Excerpt
While the National Institutes of Health adult ECMO trial was running to its dismal results, Kolobow et al. (7) proposed that ARDS management should include the prevention of further lung damage (barotrauma) and that extracorporeal CO2 removal rather than extracorporeal oxygenation was the key to achieving total control over ventilation. Tidal breathing is necessary to excrete CO2 rather than to oxygenate blood. Hence, extracorporeal CO2 removal could eliminate the need for tidal ventilation, opening new possibilities ranging from apneic oxygenation to high-frequency ventilation to low-frequency positive pressure ventilation.
Gattinoni et al. (8) reported on the successful use of a ventilatory strategy that included low-frequency positive pressure ventilation (three to five pressure-limited breaths per minute) and extracorporeal CO 2 removal to maintain normocapnia. Extracorporeal blood flow was generally limited to <2 L/min in venovenous bypass, whereas oxygenation was achieved by the natural lung through apneic oxygenation at relatively high distending pressures (15–25 cm H2O).

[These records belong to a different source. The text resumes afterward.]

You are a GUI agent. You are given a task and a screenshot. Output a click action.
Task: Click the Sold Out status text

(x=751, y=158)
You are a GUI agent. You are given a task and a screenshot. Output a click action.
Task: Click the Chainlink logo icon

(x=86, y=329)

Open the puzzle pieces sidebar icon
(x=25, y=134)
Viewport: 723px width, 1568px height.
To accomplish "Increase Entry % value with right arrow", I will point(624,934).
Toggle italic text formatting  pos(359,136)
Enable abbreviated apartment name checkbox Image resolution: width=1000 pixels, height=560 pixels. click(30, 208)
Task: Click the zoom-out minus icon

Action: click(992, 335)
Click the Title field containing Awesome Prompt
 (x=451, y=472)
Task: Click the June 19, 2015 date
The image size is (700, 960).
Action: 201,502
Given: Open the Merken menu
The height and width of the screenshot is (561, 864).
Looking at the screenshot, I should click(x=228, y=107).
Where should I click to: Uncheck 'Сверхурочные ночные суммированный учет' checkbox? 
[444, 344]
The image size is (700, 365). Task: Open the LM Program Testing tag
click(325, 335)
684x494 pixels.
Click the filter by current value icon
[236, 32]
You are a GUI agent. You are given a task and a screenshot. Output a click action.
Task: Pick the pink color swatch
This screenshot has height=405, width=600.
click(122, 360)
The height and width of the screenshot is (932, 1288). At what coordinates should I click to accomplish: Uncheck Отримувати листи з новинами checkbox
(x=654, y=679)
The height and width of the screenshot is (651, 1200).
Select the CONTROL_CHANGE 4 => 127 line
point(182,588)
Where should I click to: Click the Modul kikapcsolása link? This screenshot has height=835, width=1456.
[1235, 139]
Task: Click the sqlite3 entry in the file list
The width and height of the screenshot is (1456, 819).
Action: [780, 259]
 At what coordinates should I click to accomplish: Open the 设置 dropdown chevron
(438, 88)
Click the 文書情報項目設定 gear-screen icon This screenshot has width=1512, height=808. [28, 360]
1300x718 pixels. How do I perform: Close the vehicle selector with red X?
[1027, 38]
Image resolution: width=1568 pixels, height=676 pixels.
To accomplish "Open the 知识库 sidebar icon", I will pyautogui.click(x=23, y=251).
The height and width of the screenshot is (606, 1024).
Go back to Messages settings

This approach was based on the experimental work by Kolobow et al. (9) on the deleterious effect mechanical ventilation exerts even on normal lungs, soon confirmed by the evolving concepts of barotrauma and volotrauma (10, 11). From then on, the concept that avoiding ventilator-associated lung injury (VILI) is of the utmost importance in ARDS management gained more ground. The huge amount of experimental and clinical evidence on barotrauma and VILI led to the ARDS network trial. In this study, patients treated with tidal volumes of 6 mL/kg showed better survival than those ventilated with 12 mL/kg (12). This important result will set the “gold standard” for ventilatory therapy for years to come; however, many patients still die of or with ARDS, and the clinician will still have to face the problem of extremely compromised gas exchange.
It may be important to remember that oxygenation and CO2 removal are largely independent processes, and they can be supported by independent approaches. Oxygenation is limited by the oxygen-carrying capacity of blood and by the need to maintain a sufficiently high venous oxygen saturation. These two reasons combined limit the amount of oxygen we can add to venous blood to approximately 50–60 mL/L (when hemoglobin is approximately 10%). Oxygenation, therefore, requires high blood flows (4–6 L/min). When the inlet blood of the oxygenator is already arterialized, the conditions are even more unfavorable, as with an arteriovenous shunt. On the other hand, CO2 removal only requires <1 L/min blood flow (the extreme value is approximately 0.5 L/min) and is almost equally effective on arterial as well as venous inlet blood.